O protocolo é o amor por linha reta, mas o humano é justamente aquilo que sempre se distorce. O fracasso de todas as lógicas que pretendem ser absolutas e definitivas. A eficácia dos protocolos é a eficácia das coisas, mas nós não somos coisas, objetos de cálculo, mas um labirinto sem mapa. Uma bagunça, uma confusão, um emaranhado. Planejo x e sai y. Eu digo A e você entende B. Em vez de aspirar ao controle total, através do conhecimento que domina ou força, poderíamos aspirar ao saber-fazer com esse desvio, essa torção que somos. Recuperar a presença e a atenção.

Estar atento, estar presente, não significa estar fixo ou concentrado em algo, mas sim estar aberto e disponível ao ambiente, ao encontro, ao acontecimento. Pegar leve com a produtividade, evitar a burocracia, desacelerar o tempo, para que possamos cuidar do que é comum. Mitigar o pânico da incerteza, nos reunir e conversar, falar e pensar sobre o que (nos) acontece, sobre o que é cada vez mais diferente. Sobre o que não sabemos e o que nos desafia. A pergunta “o que está acontecendo?” interrompe os automatismos.

Sem essa interrupção, sem essa disponibilidade, sem tecer cumplicidades, só a protocolização da existência pode triunfar. Delegação em vez de atenção, obediência em vez de desejo, resposta imediata em vez de processo, ausência em vez de presença. Um mundo completamente desabitado e automatizado.
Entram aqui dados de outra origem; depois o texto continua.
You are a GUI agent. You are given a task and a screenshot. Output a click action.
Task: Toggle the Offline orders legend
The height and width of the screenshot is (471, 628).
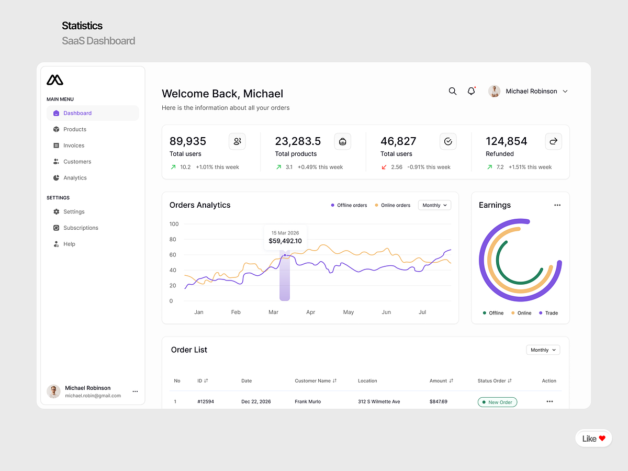(x=349, y=205)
Nossa ausência de tudo o que nos requer é a pior das catástrofes, aquela que prepara todas as outras.

* Este texto é baseado em muitas conversas, dentro e fora do ambiente escolar: com Lucía Curras, Juan Carlos Hervás, Cristina Gutiérrez Andérez, Javier Macias, Silvia Duschatzky, o cartel Love&Hate (Mercedes de Francisco, Estela Canuto, Mila Ruiz, Cinthia Gaona ) ou a oficina “Eros e Thanatos na Escola” organizada pelo Museu Reina Sofía.